Commence dès lors une nécessaire phase d’apprentissage : « sans maîtrise technique, on reste prisonnier de ses limites, dans l’incapacité d’exprimer véritablement ce que l’on voudrait dire ». Plâtre, argile, patine, bronze… Robert Lerivrain s’initie à ces multiples techniques, et rencontre des artistes tels que César, Louis Derbré ou le grand sculpteur Etienne-Martin. Ce dernier lui donne un conseil dont il fera sa ligne de conduite : « pour travailler, il te faut un lieu et du temps ».
Un lieu…
Au début des années 1980, ce natif de Vaucé, petit village aux confins de l’Orne et de la Mayenne, revient au bercail, et s’installe à Laval avec l’objectif de trouver un atelier. Il déniche dans le quartier du Pavement deux « petites maisons de tisserand », qu’il raboute ensemble. Au fil du temps, l’artiste aménage et agrandit le lieu. D’une hauteur sous plafond d’environ 7-8 m, l’atelier principal s’étend aujourd’hui sur une centaine de m2, éclairés par une grande verrière qui, en cette après-midi d’octobre, inonde la pièce d’une belle lumière dorée. Sous les combles, se niche un autre atelier, plus réduit, plus facile à chauffer l’hiver, et dédié au travail de gravure, de dessin et du bois.
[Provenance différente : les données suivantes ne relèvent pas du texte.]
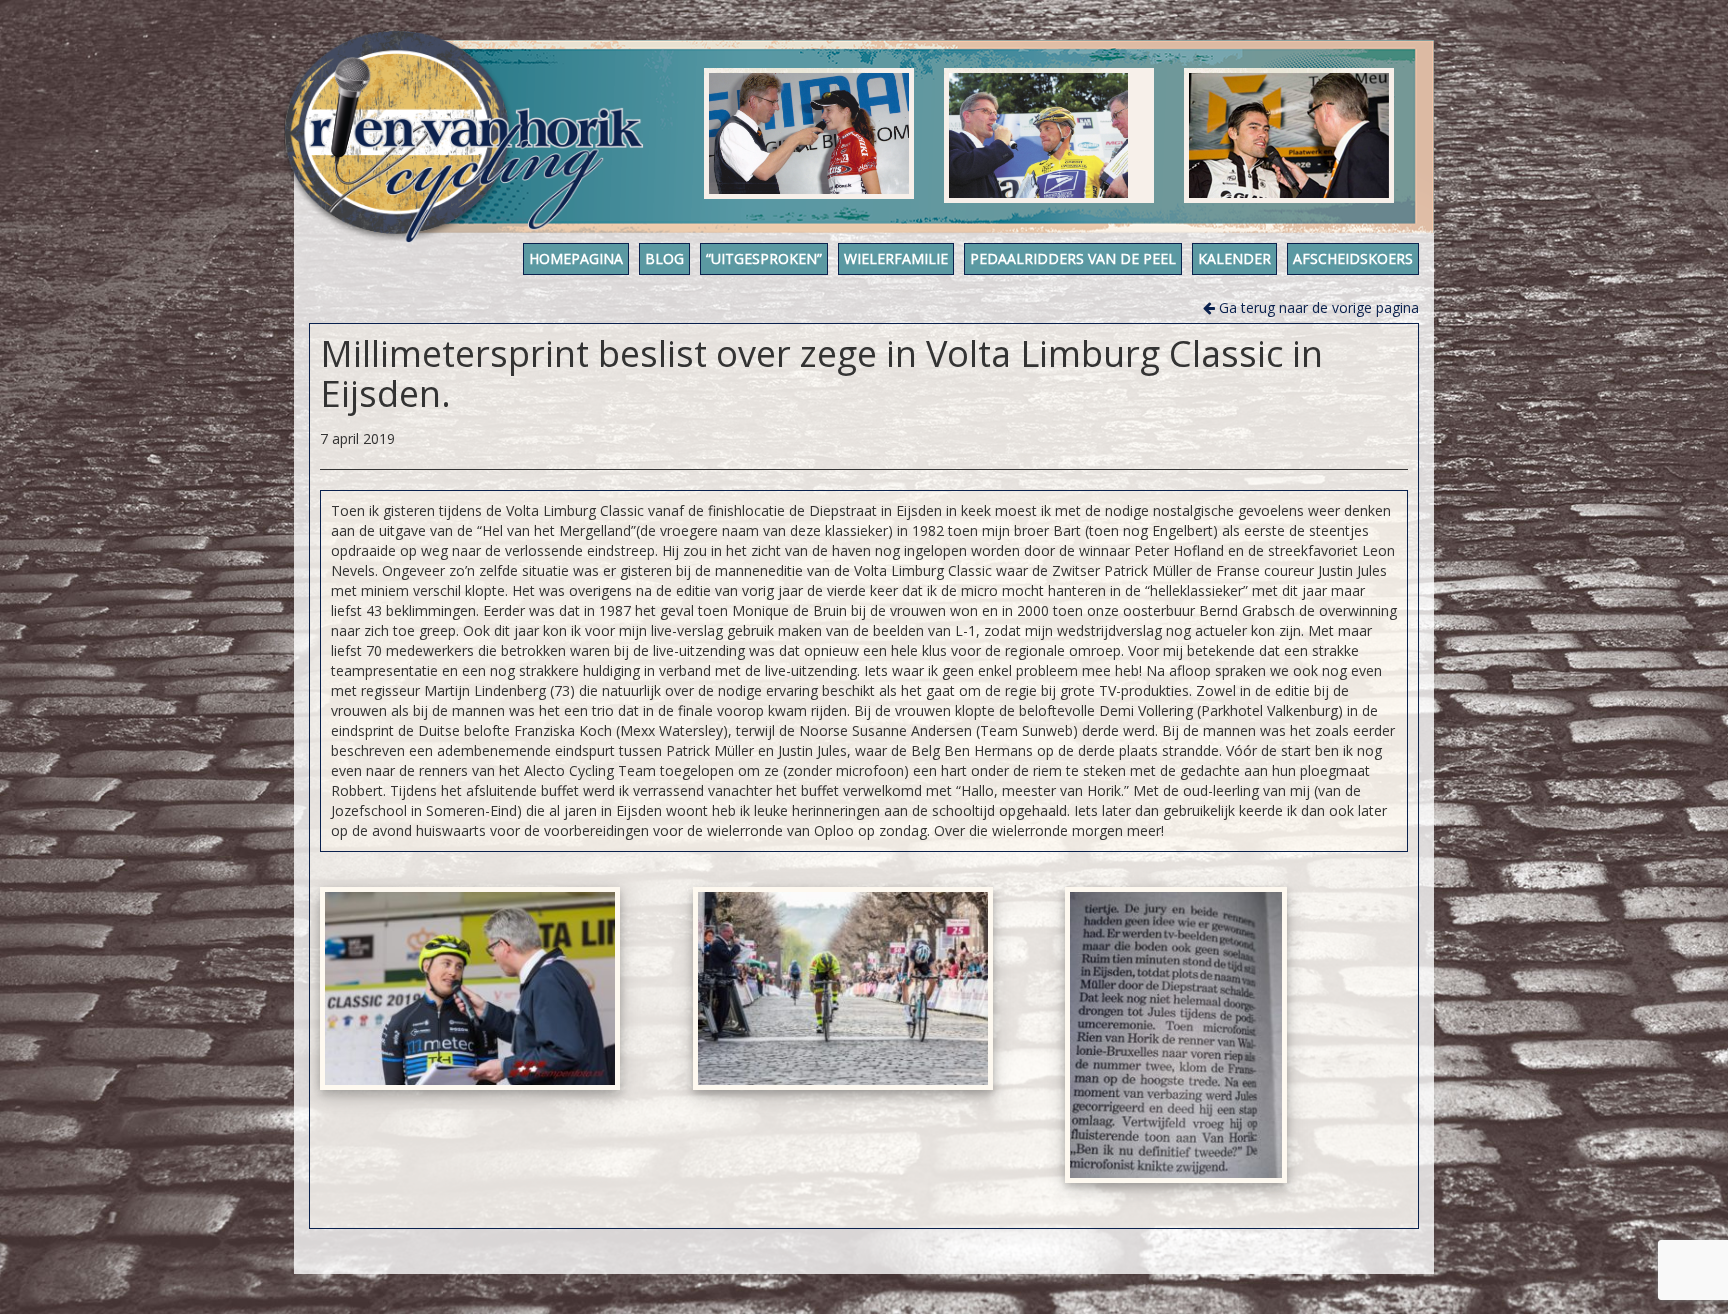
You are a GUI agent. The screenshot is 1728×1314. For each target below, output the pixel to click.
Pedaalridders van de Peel (1073, 258)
À l’entrée, les visiteurs sont accueillis dans une petite salle d’expo, où sont présentées quelques œuvres. Mais l’artiste confesse sans détour que les visites sont rares, avouant son besoin d’avoir un « lieu à lui », une bulle intime que ne vient pas perturber la rumeur du monde extérieur.
L’on pourrait passer des heures à explorer les recoins du lieu, où des centaines d’œuvres ont colonisé étagères, meubles, tables… Pas fières, elles y voisinent avec des objets en tous genre : bouilloires, pots, vieux jouets, livres, affiches… dans un savant désordre où chaque chose semble avoir sa place et sa raison d’être. L’endroit, sorte de bric-brac qui tient autant de l’atelier que du musée ou de la brocante, est peut-être un écho lointain du « lieu magique » qu’était l’atelier de son père, un artisan qui travaillait le fer et le bois. À moins qu’il ne soit une réminiscence de cette brocante où, enfant, il découvrait des œuvres qui furent comme autant de portes vers un ailleurs qu’il ne soupçonnait pas.
… et du temps
C’est aussi au début de la décennie 80 que Robert Lerivrain participe activement à la création de l’atelier public de sculpture de Laval. Un lieu atypique où les artistes amateurs peuvent disposer d’un atelier dédié et, s’ils le souhaitent, de l’accompagnement d’un artiste professionnel. Le sculpteur y jouera ce rôle d’accompagnateur pendant près de 20 ans, de 1993 à 2012. Sans jamais imposer sa vision artistique, il tâche d’aider chacun à dépasser ce qui relève du mimétisme ou du superficiel, pour devenir l’artiste qu’il est vraiment. Cet emploi salarié conjugué à son activité d’artiste, en plein développement, lui permet de quitter son « métier alimentaire » de dessinateur de plans pour le bâtiment. Il dispose enfin du temps nécessaire à sa recherche artistique.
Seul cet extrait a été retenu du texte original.